Interstate Manufacturing is considering either replacing one of its old machines with a fresh machine or having the old machine overhauled. Information about both alternatives follows. Management requires a 10% rate of come back on its investments. Alternative 1: Keep the old machine and have it overhauled. If the old machine is overhauled, it’ll be held for another five years and then sold because of its salvage value. Alternative 2: Sell the old machine and buy a fresh one. The brand new machine is better and will produce substantial operating cost benefits with more product being produced and sold.
You can be mostly one, or you can be mostly the other, but you can’t be both in equal measure. Just how do a marketing company and an investment firm differ? The marketing company has a mad scientists’ laboratory to “incubate” new funds and kill them if they don’t work. The investment company does not.
The marketing company charges a set management charge, no matter what size its funds develop, and it maintains its expenditures unacceptably high. The investment company does not. The marketing firm refuses to close its funds to new traders no matter how unwieldy and large they get. The investment firm will not. The marketing firm hypes the monitor records of its tiniest funds, even though it knows their results will shrink as the funds grow.
The investment company does not. The marketing firm creates new funds because they shall sell, rather than because they are good investments. The investment firm does not. The marketing company promotes its relationship funds on their yield, it flashes “NUMBER 1” for some time period in all its stock fund ads, and it uses mountain graphs as steep as the Alps in all its promotional material. The investment firm will none of these things.
The marketing company pays its stock portfolio managers on the basis not merely of their investment performance but also the property and cash flow of the money. The investment firm does not. The marketing company is looking forward to its existing customers to pay any price, and endure any burden, so an infinite quantity of new customers can be curved up through the so-called mutual fund supermarkets. The investment firm sets limitations.
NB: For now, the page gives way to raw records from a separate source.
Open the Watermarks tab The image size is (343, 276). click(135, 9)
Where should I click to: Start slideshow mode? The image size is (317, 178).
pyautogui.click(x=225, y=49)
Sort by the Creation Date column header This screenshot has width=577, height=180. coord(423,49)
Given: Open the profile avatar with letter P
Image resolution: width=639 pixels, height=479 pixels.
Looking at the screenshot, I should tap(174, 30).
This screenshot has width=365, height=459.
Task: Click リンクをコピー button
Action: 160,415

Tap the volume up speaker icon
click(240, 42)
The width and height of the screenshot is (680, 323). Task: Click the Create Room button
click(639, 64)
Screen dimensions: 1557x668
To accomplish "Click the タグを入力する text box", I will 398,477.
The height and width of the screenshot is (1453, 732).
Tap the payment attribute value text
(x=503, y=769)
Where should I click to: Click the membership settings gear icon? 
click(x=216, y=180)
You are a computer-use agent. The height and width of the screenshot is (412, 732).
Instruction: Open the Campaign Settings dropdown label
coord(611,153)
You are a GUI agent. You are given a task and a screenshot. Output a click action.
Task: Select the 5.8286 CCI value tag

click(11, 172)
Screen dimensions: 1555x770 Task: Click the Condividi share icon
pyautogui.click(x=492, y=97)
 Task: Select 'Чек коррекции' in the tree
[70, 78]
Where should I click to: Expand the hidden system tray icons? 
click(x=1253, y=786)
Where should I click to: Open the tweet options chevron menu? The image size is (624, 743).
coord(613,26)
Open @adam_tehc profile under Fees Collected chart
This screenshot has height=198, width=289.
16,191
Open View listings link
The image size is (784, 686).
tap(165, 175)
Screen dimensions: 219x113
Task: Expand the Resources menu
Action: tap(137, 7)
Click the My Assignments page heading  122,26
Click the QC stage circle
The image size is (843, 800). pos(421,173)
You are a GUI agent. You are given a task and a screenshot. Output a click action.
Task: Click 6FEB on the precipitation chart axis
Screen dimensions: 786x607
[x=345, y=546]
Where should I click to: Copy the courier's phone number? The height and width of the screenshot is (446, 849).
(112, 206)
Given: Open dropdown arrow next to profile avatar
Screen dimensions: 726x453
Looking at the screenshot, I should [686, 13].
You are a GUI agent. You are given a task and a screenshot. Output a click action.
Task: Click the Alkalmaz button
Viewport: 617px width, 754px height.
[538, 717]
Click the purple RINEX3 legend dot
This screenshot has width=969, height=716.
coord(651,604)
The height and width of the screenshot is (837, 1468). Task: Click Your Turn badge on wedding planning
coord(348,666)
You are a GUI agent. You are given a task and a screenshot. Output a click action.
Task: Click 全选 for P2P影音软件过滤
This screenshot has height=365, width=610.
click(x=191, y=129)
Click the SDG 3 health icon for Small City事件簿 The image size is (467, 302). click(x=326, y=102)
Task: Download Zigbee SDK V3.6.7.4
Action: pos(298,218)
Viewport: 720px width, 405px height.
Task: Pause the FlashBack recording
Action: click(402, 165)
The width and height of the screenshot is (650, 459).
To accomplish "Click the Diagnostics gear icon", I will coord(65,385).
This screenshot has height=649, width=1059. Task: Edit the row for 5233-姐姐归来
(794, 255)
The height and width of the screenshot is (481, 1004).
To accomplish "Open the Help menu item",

The marketing company will little or nothing at all to alert its clients that marketplaces do not necessarily go up, that previous performance is meaningless almost, and that the markets are riskiest when they appear to be the safest precisely.
- A possible/potential catalyst for the stock price rise prior to making the investment
- It reduces the chance of credit scoring activities
- Set outrageous penetration goals for each target client
- How can you add gold or other bullion products to a current 401(k) or IRA
The investment firm tells its customers these things again and again and once more. The marketing firm simply desires to git while the gittin’ is good. The investment firm asks, “What would eventually every part of our functions if the markets fell by 67% tomorrow, and what would we do about it? What plans do we need in place to survive it? You must choose Thus.
You can be mainly a marketing company, or you will be mostly an investment firm. But both masters can’t be served by you at exactly the same time. Whatever you share with the main one priority, you must take from the other away. The fund industry is a fiduciary business; I recognize that that’s a two-part term. Yes, you are fiduciaries; and yes, you are businesses that seek to make and maximize income also.
And that’s as it should be. In the long run, however, you are unable to survive as a continuing business unless you are a fiduciary emphatically first. In the short term, it pays off to be primarily a marketing firm, not an investment firm. But in the long term, that’s no chance to build a great business.
Today, tomorrow, and permanently, the right question to ask yourselves is not “Will this sell? ” but “Should we be offering this rather? ” I will praise every fund company which makes that choice based on what’s right for its investors, because I think that standard of judgment is the right standard.
Inform and advise clients on the constantly changing regulatory and compliance issues arising under UK and international securities and taxes law. Provide day-to-day advice regarding issues such as performance and advertising and brokerage and profile trading practices. Small teams mean that trainees can get high degrees of responsibility and client exposure rather than being stuck doing more mundane tasks. You can expect to be engaged in drafting key documents and researching transfer agreements and to play a part in large-scale discussions that could involve hundreds of parties at the same time.